The performance began in hushed anticipation with Tammi Gisell’s Thoogoorba, as the first sister materialised, softly appearing in star trails with her coolum worn as a crown. As if seeking the materiality of her new identity, she stoked the ground, symbolically laying the coolum’s cradle of birth and sustenance there on the land. Her fluid swaying, the peculiar rhythmic lilt of her gestures bore the strength of Indigenous women who carry and see beyond. Tracking that metaphor further was difficult in the ensuing tension of guardianship of the coolums between the females (the Dreamtime sisters) and males (the fallible creatures of Earth) except that the seduction and final intimacy of man and first sister conveyed the ancient theme of sacrifice in order to issue mortal birth.
Projecting a more violent world, the entanglements in Jacob Lehrer’s Orion’s Belt were forewarned by storyteller Maitland Schneer’s incisive questioning of the audience’s willingness to inflict violence in order to achieve their desires. Have rape and domination replaced the subtle shifts of sexual attraction and/or do the altered power relations between humans and gods reflect a taste for greed and exploitation? The Greeks, young by Indigenous Australian standards, discovered the power of metals and, by extension in contemporary terms, mining’s mixed blessings. Mythologically, the personal rages into high politics: intimacy twists into estrangement as stratified communities commit societal oppression. In dance terms, discrepant power relations emerged in virtuosic displays and harsh duos, raising questions of what this embryonic company aims to achieve. Is the vision a coalition of different perspectives or a device to launch a new company with an awkward amalgamation of Indigenous and non-indigenous artists?

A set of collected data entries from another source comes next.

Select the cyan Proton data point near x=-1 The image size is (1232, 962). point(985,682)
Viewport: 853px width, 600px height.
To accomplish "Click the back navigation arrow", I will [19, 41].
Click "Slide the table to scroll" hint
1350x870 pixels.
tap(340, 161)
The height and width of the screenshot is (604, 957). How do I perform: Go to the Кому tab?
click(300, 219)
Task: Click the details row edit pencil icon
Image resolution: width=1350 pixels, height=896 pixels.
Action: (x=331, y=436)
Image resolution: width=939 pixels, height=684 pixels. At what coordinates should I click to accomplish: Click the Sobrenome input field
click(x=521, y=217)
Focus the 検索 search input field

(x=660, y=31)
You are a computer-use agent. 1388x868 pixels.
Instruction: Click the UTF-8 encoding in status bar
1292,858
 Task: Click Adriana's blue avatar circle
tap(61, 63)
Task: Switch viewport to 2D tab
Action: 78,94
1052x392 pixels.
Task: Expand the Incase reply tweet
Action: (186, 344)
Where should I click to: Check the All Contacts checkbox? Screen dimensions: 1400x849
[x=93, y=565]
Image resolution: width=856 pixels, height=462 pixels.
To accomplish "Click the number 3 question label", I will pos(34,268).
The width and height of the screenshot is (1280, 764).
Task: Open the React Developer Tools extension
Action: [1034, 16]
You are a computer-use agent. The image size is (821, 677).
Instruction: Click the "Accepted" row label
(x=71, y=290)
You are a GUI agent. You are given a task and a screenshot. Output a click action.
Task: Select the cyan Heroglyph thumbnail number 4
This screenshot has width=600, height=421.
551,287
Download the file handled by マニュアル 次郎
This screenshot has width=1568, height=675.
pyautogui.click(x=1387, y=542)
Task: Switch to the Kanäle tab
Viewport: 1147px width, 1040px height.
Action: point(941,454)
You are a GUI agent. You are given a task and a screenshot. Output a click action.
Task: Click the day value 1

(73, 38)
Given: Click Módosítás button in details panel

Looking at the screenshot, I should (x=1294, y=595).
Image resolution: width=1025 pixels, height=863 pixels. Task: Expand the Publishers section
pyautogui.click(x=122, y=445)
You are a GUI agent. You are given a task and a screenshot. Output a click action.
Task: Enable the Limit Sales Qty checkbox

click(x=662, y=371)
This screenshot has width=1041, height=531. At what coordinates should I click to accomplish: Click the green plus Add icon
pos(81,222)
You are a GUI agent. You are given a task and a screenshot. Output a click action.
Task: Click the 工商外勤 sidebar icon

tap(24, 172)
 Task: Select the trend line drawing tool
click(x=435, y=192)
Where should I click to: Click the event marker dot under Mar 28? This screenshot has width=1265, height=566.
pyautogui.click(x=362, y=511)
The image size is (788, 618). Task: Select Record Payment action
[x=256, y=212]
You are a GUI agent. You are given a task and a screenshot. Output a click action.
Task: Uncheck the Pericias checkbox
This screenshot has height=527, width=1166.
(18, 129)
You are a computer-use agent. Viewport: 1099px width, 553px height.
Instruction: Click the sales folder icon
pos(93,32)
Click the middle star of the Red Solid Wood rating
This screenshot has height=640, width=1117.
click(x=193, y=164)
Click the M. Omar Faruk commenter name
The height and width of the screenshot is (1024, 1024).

I glimpsed these pressures markedly in the final Yarnin section where a tangled mesh of humour and satire edged towards cultural revisioning of what is told and, more importantly, of what can be told. Choreographers Tammi Gissell and Jacob Lehrer introduced movement ‘joking’ but the gags lost momentum and the storyteller, who might have picked up the threads, was nowhere in sight. The ‘yarnin’ snagged between a racy fireside informality and expectations of a slick Western performance identity. I was left wondering how a company called Ochre might blend cultural distinctions to create a new presence on the Australian stage.
Ochre Contemporary Dance Company, Diaphanous—seeing through and beyond, artistic project director Simon Stewart, choreographers Tammi Gissell, Jacob Lehrer, sound design Josh Hogan, costume, set design Matthew McVeigh, lighting Joseph Mercurio, story consultants Josie Wowolla Boyle, Brownyn Goss, dancers Benjamin Chapman, Joshua Pether, Floeur Alder, Perun Bonser, Nicola Sabatino, Anne-Janette Phillips, Justina Truscott, Matthew Tupper, storyteller Maitland Schnaars, State Theatre Centre, Perth, Nov 22-24
RealTime issue #113 Feb-March 2013 pg. 30
© Maggi Phillips; for permission to reproduce apply to [email protected]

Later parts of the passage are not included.